TEXT SECTION:
=-=-=
# 8" ADC comm dia. and brush size?



## ruckus (Apr 15, 2009)

Well, the 8" ADC motor (203-06-4001a) is running hot on long drives (250F! ). Rickard of EVTV found a 21% decrease in motor temperature by switching to the Hellwig H60 split red-top brushes. That would hopefully get it down to about 200F (a blower is also on the way).

Problem is they need to know my comm diameter and exact brush size or part number (I would have thought they would already know that).

Anyone know this info off-hand or have a motor laying around that can be measured? It's kinda hard to measure the comm with the motor in the car.

Thanks!


----------



## ruckus (Apr 15, 2009)

Ok, the brushes are 1-5/16" long, 31/32" wide, and 5/8" thick.

Comm diameter anyone?


----------



## Salty9 (Jul 13, 2009)

If you can,t get the diameter, there is a thread on brush shaping and seating at:

http://www.evdl.org/archive/index.html


----------



## ruckus (Apr 15, 2009)

Thanks Salty, there were some interesting tidbits there.

I contacted ADC and they gave the following specs for the 8" 2003-06-4001A:

Comm Diameter New: 2.92"
=-=-=
SUPPLIED INFORMATION:

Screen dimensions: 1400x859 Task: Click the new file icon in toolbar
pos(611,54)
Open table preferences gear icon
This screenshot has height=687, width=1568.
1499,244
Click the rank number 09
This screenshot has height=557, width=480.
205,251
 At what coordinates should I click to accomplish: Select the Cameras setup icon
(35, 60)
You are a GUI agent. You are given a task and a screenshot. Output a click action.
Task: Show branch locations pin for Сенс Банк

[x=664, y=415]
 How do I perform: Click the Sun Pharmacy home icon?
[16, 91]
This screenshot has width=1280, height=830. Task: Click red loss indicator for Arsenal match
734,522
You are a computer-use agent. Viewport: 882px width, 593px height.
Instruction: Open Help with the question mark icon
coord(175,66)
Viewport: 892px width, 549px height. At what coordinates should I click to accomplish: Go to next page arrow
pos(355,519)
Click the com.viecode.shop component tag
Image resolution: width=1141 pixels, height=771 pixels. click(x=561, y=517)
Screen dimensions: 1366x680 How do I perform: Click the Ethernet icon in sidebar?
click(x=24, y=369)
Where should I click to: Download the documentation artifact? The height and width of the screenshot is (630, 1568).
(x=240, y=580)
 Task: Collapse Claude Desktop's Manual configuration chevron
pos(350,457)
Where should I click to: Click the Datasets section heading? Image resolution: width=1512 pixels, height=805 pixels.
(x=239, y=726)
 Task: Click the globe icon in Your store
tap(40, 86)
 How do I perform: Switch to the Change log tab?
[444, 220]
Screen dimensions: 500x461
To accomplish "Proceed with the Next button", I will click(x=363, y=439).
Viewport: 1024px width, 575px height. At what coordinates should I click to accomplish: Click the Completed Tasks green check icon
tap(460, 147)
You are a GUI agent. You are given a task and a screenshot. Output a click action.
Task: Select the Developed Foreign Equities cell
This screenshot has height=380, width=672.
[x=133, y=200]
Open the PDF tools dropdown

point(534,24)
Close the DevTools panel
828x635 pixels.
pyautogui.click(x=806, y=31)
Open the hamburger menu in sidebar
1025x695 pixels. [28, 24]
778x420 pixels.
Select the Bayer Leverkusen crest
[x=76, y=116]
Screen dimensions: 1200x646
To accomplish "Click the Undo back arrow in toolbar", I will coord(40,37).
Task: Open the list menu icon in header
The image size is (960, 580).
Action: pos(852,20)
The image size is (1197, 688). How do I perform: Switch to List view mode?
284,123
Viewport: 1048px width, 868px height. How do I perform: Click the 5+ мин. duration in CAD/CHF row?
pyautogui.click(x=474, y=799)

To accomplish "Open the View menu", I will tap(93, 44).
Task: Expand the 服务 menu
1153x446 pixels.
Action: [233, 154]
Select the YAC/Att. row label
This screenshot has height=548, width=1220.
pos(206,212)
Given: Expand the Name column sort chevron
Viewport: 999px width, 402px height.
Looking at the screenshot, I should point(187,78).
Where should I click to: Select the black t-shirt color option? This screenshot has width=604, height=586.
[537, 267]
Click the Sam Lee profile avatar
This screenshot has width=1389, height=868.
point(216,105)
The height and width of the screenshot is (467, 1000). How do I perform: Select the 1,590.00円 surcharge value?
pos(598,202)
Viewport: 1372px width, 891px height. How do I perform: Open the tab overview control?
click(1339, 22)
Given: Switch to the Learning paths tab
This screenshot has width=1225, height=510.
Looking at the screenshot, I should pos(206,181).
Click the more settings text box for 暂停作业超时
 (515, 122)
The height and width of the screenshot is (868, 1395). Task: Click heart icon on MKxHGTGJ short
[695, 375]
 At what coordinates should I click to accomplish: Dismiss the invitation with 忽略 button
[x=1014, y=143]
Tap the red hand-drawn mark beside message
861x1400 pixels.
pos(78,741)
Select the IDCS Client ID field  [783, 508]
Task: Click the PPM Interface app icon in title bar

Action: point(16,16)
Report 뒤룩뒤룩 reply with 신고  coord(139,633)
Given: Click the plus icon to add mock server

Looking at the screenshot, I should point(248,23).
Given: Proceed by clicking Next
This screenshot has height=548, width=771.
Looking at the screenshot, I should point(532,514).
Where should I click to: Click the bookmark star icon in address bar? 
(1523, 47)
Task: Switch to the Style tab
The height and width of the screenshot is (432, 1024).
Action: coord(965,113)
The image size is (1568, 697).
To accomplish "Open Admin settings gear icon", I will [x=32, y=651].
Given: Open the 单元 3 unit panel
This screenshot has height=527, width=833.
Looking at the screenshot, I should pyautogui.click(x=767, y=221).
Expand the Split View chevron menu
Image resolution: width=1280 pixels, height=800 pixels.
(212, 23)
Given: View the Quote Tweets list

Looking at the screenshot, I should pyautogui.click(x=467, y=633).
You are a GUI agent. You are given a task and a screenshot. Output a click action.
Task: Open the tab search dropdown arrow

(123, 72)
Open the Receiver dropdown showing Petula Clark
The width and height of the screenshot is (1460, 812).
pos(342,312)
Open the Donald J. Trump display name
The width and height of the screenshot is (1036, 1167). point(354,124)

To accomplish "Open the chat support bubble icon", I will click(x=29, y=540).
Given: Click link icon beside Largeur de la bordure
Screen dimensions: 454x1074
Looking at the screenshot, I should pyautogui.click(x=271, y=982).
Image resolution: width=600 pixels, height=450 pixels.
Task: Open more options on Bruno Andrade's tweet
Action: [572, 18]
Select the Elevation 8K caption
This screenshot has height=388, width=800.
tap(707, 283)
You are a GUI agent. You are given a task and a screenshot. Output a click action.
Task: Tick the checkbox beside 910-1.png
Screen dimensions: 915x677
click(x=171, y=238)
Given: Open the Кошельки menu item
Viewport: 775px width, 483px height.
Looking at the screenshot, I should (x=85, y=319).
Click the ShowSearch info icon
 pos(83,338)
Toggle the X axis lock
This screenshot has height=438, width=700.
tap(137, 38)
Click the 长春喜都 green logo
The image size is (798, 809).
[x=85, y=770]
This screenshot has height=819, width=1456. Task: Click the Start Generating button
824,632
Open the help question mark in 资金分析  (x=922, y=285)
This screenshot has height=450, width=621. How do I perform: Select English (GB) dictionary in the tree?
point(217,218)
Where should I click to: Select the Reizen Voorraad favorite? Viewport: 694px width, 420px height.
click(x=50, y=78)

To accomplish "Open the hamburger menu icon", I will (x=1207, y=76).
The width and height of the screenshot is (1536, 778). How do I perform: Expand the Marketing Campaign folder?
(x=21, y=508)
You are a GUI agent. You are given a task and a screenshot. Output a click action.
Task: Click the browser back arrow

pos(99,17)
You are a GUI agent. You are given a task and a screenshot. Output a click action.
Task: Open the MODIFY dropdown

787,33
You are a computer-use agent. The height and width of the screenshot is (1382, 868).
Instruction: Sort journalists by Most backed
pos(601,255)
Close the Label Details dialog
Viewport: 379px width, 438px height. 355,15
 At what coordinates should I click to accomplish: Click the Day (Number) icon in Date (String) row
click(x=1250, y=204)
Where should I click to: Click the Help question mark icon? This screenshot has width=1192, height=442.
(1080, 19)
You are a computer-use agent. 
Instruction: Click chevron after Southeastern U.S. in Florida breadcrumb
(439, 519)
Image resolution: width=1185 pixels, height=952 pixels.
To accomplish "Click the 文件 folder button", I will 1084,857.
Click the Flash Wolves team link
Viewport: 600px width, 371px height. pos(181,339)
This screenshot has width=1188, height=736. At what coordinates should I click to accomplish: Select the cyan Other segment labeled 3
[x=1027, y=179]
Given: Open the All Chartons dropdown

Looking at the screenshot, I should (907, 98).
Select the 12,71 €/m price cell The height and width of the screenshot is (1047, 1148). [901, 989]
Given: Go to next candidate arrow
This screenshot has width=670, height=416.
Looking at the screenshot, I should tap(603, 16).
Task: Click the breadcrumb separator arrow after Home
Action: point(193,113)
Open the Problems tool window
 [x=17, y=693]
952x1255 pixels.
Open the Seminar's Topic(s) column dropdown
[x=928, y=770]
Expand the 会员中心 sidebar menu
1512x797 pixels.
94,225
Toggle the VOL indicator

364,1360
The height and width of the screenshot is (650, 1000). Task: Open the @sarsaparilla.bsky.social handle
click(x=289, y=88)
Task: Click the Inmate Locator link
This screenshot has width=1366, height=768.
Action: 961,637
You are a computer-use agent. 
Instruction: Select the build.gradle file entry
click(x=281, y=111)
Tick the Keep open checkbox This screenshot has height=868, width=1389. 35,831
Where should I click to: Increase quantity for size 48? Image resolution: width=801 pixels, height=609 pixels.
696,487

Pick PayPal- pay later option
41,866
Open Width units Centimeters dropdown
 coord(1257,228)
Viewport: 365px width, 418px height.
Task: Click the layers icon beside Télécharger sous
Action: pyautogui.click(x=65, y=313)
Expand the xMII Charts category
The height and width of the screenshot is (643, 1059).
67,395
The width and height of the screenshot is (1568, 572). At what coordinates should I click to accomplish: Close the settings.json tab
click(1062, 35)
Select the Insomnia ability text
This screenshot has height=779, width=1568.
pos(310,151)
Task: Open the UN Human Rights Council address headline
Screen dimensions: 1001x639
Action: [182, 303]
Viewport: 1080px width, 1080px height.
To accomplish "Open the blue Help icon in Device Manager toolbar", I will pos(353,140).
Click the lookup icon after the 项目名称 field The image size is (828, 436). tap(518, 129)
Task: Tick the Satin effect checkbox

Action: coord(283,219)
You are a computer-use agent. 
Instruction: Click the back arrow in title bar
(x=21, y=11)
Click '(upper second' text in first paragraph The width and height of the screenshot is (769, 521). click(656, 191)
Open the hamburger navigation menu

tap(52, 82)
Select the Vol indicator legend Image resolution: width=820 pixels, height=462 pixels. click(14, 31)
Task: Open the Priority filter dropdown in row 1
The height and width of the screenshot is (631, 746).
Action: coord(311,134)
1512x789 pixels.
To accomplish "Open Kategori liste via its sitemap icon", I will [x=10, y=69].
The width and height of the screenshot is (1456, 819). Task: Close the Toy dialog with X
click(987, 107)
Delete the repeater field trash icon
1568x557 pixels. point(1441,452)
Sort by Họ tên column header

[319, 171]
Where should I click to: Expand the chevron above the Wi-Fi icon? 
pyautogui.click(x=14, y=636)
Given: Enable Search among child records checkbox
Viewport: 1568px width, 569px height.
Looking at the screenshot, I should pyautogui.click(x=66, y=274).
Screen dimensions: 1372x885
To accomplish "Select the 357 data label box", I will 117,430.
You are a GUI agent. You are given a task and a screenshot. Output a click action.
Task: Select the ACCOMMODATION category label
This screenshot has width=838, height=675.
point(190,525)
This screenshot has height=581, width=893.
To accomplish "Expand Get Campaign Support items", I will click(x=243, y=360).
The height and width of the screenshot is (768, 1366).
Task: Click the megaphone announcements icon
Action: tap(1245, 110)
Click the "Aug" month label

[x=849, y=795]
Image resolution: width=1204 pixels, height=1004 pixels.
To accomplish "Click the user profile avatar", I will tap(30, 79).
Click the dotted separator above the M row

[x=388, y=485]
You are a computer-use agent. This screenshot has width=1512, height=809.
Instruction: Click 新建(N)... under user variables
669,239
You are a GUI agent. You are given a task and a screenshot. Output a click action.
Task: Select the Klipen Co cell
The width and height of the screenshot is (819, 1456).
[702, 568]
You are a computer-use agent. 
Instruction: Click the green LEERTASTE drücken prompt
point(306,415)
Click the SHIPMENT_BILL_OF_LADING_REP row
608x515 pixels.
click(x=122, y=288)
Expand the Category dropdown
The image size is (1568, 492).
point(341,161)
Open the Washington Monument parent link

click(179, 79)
=-=-=
WHAT TO WORK ON:
• 1. In the thread on the 8" ADC motor, what drop in motor temperature did Rickard of EVTV find after switching to the Hellwig H60 split red-top brushes?
• 2. Pick up the thread on the 8" ADC motor's commutator and brushes right after its last line and keep it going.
The material above stands apart from the thread on the 8" ADC motor's commutator and brushes.

TASK-BY-TASK OUTPUTS:
• 1. A 21% decrease in motor temperature.

• 2.
Minimum Comm Dia: 2.75" Which means it needs replacement.

Brush Model and Dimensions:

Model: A89-012E
Length: 1.30" 
Width: .967"
Thickness: .624-.628"

These are pretty much the same as the fractional dimensions given in my last post.


----------



## onegreenev (May 18, 2012)

Ruckus,

You going to go for the Helwig brushes? I am going to get a set for my Warp9. Maybe for my Kostov and GE too. 

Pete


----------



## ruckus (Apr 15, 2009)

Not really a choice. We have high motor temps and the inability to handle over 700 amps without that "sizzle" sound. The new brushes should help both of these situations as well as giving much more range then the equivalent $$ in adding batteries. 

They give a discount for "bulk" and are currently getting the numbers to me. I am not sure what motors this size and radius brush will fit, but If the incentive is large enough I will likely start a new thread looking for other ADC 8" folks who want to upgrade and go in on a bulk buy.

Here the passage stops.